▶ DATA LISTING:
▬▬▬
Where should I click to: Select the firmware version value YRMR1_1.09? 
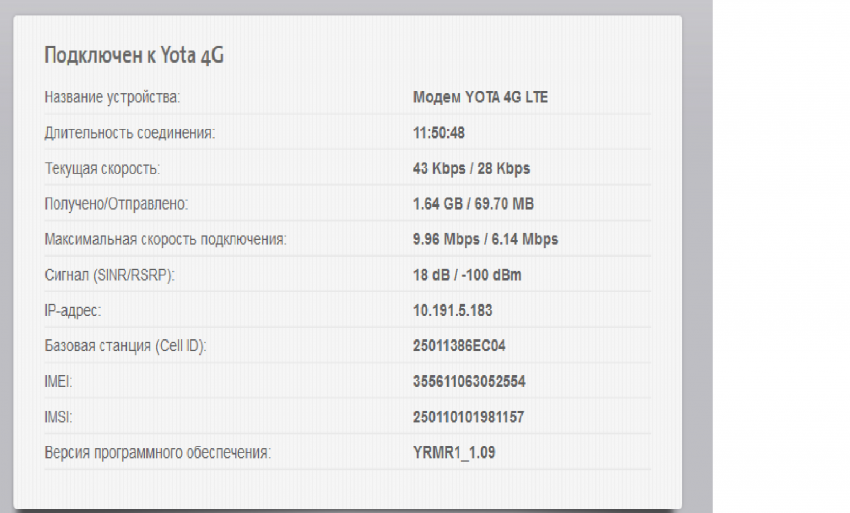tap(454, 452)
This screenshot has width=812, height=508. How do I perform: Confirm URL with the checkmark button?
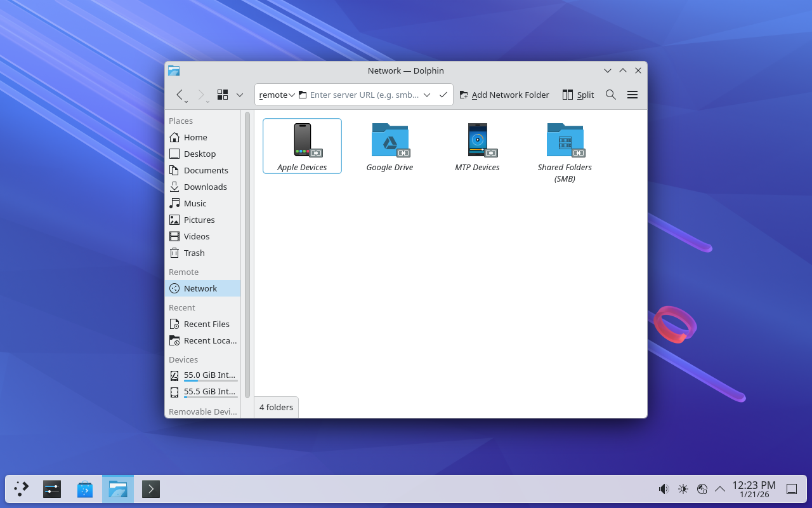pos(443,95)
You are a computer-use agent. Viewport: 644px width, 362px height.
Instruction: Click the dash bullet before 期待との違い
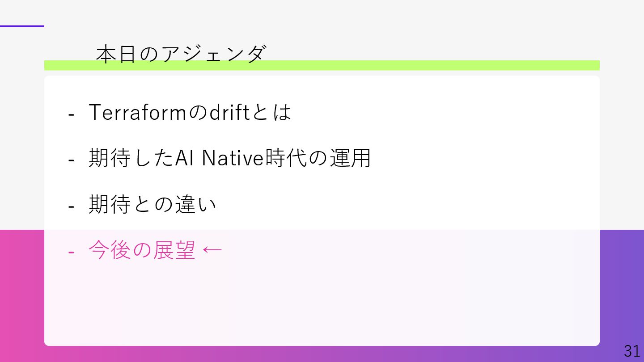point(71,206)
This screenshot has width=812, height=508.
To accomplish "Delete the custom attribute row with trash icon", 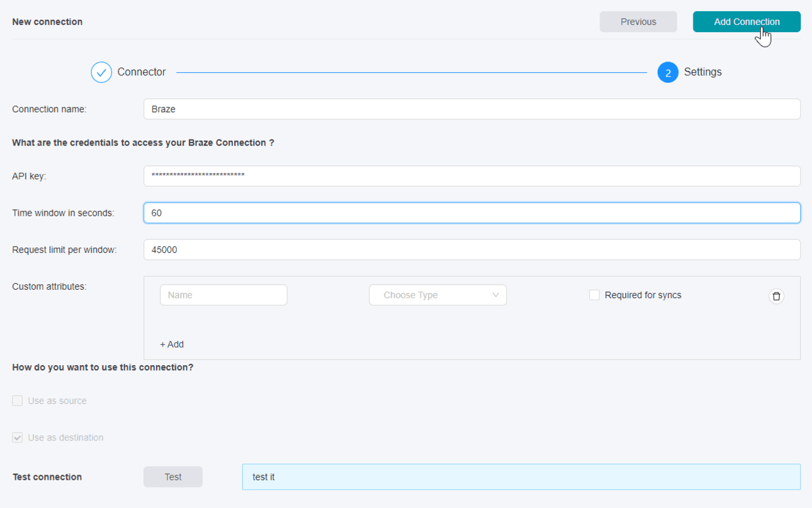I will point(776,296).
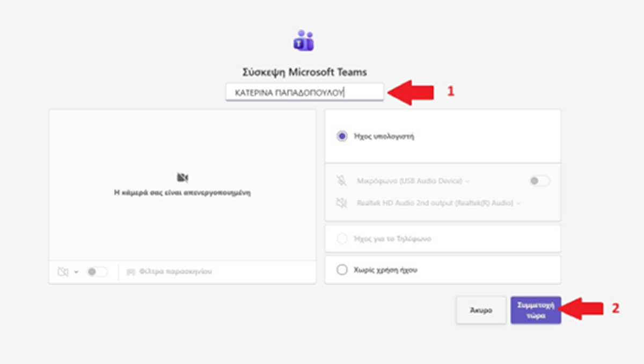Open the Μικρόφωνο (USB Audio Device) dropdown

tap(413, 181)
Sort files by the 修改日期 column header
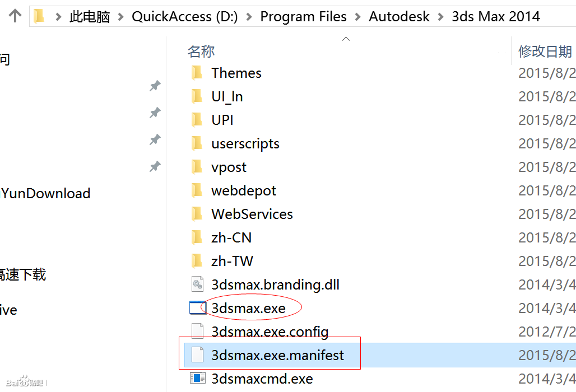 point(545,52)
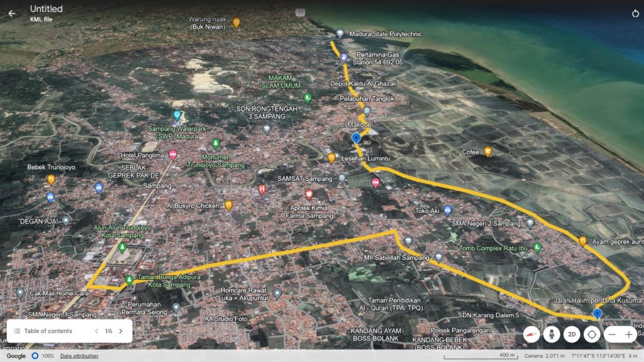The height and width of the screenshot is (362, 644).
Task: Click the Hotel Panglima pink marker
Action: (x=173, y=155)
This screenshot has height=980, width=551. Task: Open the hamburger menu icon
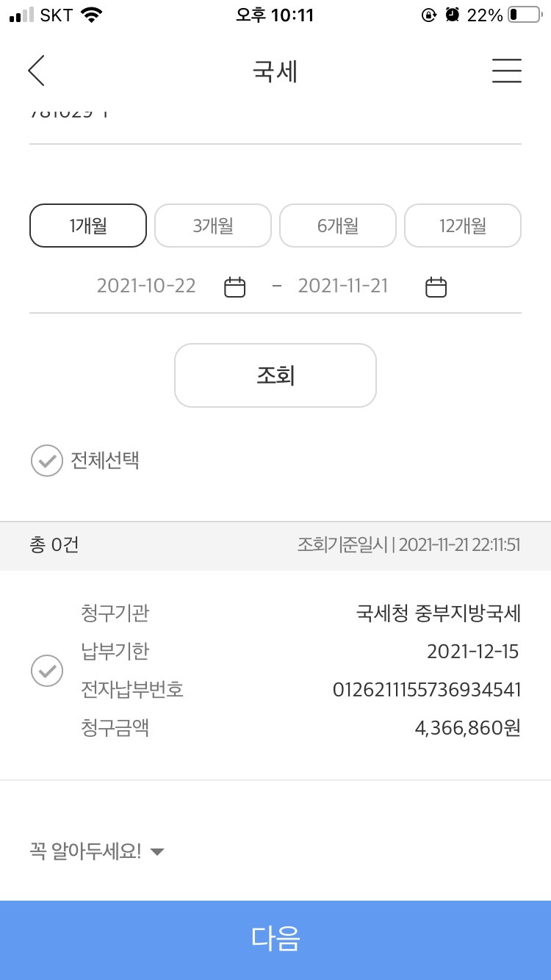[x=507, y=71]
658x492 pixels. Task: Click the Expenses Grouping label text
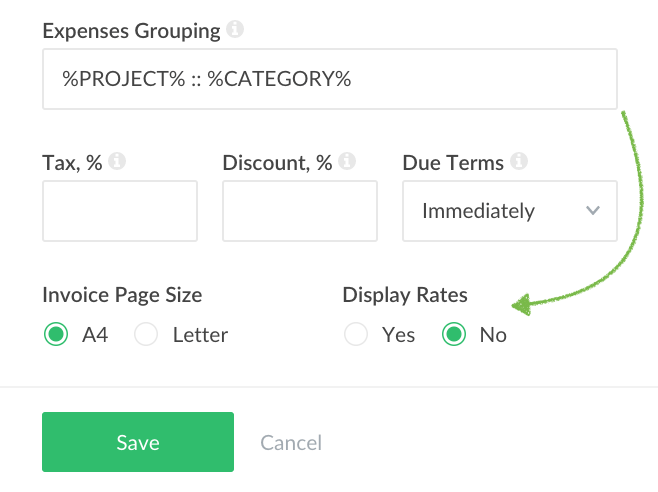point(131,30)
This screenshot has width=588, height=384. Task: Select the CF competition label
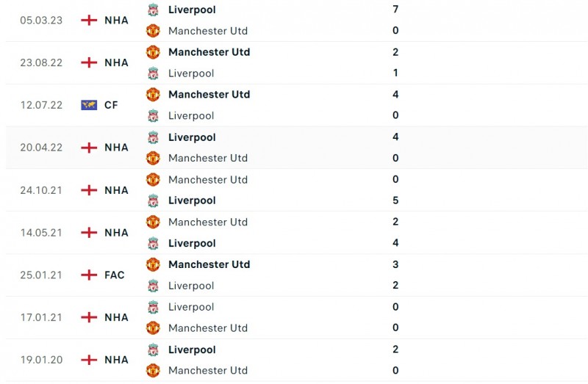111,105
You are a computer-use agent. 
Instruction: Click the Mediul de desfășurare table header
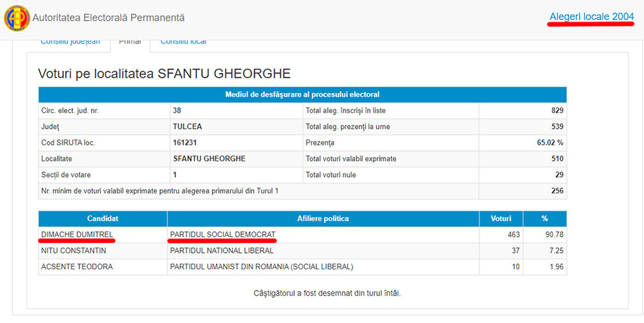tap(302, 95)
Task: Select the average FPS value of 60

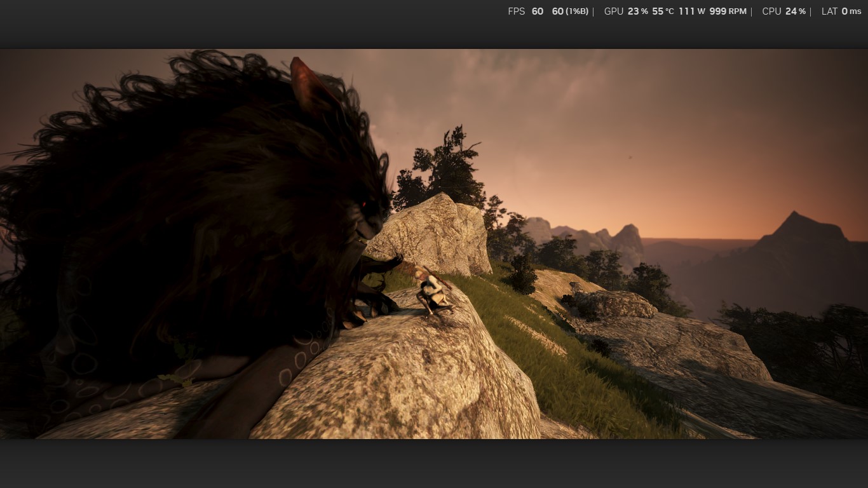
▬▬▬
▶ TASK REQUIREMENTS:
Leave out the pictures, and please output only the lines from the line that contains "658x492 pixels. Task: Click" through the end of the data, both ends included.

▶ RESPONSE AREA:
658x492 pixels. Task: Click the Expenses Grouping label text
point(131,30)
This screenshot has width=588, height=384. Task: Select the CF competition label
111,105
You are a computer-use agent. 
Instruction: Click the Mediul de desfășurare table header
tap(302, 95)
Task: Select the average FPS value of 60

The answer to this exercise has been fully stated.